The Obama administration has previously painted the United States as a victim of Chinese government computer hacking.

At a summit this month, Obama called on his Chinese counterpart Xi Jinping to acknowledge the threat posed by "cyber-enabled espionage" against the United States and to investigate the problem. Obama also met Putin in Northern Ireland last week.

(Read More: Snowden, 'Snowed-In' in Hong Kong?)

A spokesman for the Hong Kong government said it had allowed the departure of Snowden - considered a whistleblower by his supporters and a criminal or even a traitor by his critics - as the U.S. request for his arrest did not comply with the law.

However, a U.S. Justice Department official said at no point in discussions through Friday did Hong Kong raise issues about the sufficiency of the U.S. arrest request.

"In light of this, we find their decision to be particularly troubling," the official said.

U.S. sources familiar with the issue said Washington had revoked Snowden's U.S. passport. State Department spokeswoman Jen Psaki said revoking the passport of someone under a felony arrest warrant was routine and does not affect citizenship status.

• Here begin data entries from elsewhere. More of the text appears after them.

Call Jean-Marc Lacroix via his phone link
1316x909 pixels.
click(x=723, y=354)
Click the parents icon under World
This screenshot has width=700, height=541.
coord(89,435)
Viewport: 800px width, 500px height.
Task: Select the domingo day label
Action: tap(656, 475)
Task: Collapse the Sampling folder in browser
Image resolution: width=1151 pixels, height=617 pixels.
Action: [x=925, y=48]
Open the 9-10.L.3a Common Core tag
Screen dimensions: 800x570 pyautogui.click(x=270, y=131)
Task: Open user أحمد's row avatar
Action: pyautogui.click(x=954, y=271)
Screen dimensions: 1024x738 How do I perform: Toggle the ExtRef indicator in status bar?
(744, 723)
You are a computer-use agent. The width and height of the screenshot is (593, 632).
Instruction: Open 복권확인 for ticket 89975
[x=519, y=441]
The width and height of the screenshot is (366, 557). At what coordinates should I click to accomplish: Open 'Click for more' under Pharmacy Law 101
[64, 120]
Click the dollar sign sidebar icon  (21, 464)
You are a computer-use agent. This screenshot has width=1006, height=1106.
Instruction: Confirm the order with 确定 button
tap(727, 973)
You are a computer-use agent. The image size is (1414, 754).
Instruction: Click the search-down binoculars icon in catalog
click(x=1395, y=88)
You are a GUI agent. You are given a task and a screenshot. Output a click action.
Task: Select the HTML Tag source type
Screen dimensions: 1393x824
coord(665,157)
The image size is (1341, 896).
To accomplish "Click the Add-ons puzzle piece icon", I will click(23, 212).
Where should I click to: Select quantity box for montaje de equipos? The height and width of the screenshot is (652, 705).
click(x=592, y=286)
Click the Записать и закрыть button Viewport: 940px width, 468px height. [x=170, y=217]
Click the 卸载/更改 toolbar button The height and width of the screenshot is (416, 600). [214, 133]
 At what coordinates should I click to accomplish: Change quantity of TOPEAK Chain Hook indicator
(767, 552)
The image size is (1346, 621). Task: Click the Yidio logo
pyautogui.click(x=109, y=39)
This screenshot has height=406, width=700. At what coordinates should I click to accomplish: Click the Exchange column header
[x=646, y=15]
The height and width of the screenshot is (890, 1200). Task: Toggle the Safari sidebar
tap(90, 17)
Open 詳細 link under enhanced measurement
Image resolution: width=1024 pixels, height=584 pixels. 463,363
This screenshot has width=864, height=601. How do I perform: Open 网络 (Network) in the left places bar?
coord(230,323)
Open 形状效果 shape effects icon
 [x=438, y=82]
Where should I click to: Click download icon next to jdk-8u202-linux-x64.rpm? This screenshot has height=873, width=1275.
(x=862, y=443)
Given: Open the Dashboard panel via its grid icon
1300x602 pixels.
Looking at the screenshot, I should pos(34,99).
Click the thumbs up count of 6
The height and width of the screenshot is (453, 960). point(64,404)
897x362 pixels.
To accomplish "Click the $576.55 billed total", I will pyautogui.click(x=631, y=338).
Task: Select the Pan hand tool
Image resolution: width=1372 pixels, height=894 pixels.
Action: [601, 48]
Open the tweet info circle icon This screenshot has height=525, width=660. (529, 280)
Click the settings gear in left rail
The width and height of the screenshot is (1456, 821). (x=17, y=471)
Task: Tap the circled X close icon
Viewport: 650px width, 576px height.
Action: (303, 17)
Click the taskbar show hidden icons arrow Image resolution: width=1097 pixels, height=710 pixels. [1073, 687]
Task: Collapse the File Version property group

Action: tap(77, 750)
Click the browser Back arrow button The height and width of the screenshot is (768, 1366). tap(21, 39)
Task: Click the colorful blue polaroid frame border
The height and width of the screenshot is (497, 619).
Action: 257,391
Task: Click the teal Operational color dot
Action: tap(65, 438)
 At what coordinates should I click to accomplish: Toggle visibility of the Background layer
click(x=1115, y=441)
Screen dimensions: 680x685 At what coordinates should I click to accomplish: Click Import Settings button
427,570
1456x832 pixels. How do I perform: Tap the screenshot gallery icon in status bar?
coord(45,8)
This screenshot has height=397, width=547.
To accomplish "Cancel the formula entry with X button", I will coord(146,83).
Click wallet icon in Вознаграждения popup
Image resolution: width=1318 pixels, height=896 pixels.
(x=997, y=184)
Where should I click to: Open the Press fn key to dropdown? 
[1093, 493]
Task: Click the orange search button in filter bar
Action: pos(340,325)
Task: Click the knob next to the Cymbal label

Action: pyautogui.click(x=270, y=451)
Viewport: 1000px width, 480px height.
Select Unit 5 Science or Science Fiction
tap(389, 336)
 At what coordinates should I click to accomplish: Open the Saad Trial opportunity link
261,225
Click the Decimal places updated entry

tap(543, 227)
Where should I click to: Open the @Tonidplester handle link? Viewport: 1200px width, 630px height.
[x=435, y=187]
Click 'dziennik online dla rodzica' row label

"It's a shocker," Simon Young, a law professor with Hong Kong University said. "I thought he was going to stay and fight it out. The U.S. government will be irate."

(Read More: Hong Kong Rally Demands Protection for Snowden)

The issue has been a major problem for Obama, who has found his domestic and international policy agenda sidelined as he has scrambled to deflect accusations that U.S. surveillance practices violate privacy protections and civil rights.

The president has maintained that the measures have been necessary to thwart attacks on the United States.

The White House had no comment on Sunday's developments.

WikiLeaks said Snowden was accompanied by diplomats and that Harrison, a British legal researcher working for WikiLeaks, was "accompanying Mr Snowden in his passage to safety."

"The WikiLeaks legal team and I are interested in preserving Mr Snowden's rights and protecting him as a person," former Spanish judge Baltasar Garzon, legal director of WikiLeaks and lawyer for Assange, said in a statement.

"What is being done to Mr Snowden and to Mr Julian Assange - for making or facilitating disclosures in the public interest - is an assault against the people."

Wikileaks Case

Assange, an Australian, said last week he would not leave the sanctuary of Ecuador's London embassy even if Sweden stopped pursuing sexual assault claims against him because he feared arrest on the orders of the United States.

The latest drama coincides with the court-martial of Bradley Manning, a U.S. soldier accused of providing reams of classified documents to WikiLeaks, which Assange began releasing on the Internet in 2010, and, according to some critics, put national security and people's lives at risk.

A spokesman for WikiLeaks said the decision on Ecuador was made by Snowden and that "various governments were approached."

Hong Kong's South China Morning Post newspaper earlier quoted Snowden offering new details about U.S. surveillance activities, including accusations of U.S. hacking of Chinese mobile phone firms and targeting of China's Tsinghua University.

(Read More: WikiLeaks' Assange Seeks Asylum at Ecudor Embassy)

Senator Dianne Feinstein, chair of the Senate Intelligence Committee, said Snowden needed to be brought back for trial. "He could have a lot, lot more that may really put people in jeopardy," she told CBS's "Face the Nation."

Documents previously leaked by Snowden revealed that the NSA has access to vast amounts of Internet data such as emails, chat rooms and video from large companies, including Facebook and Google, under a government program known as Prism.

The head of the NSA, General Keith Alexander, said he did not know why it failed to prevent Snowden leaving Hawaii for Hong Kong with the secrets.

"We are now putting in place actions that would give us the ability to track our system administrators, what they're doing, what they're taking, a two-man rule," he told ABC's "This Week." "We've changed the passwords. But at the end of the day, we have to trust that our people are going to do the right thing."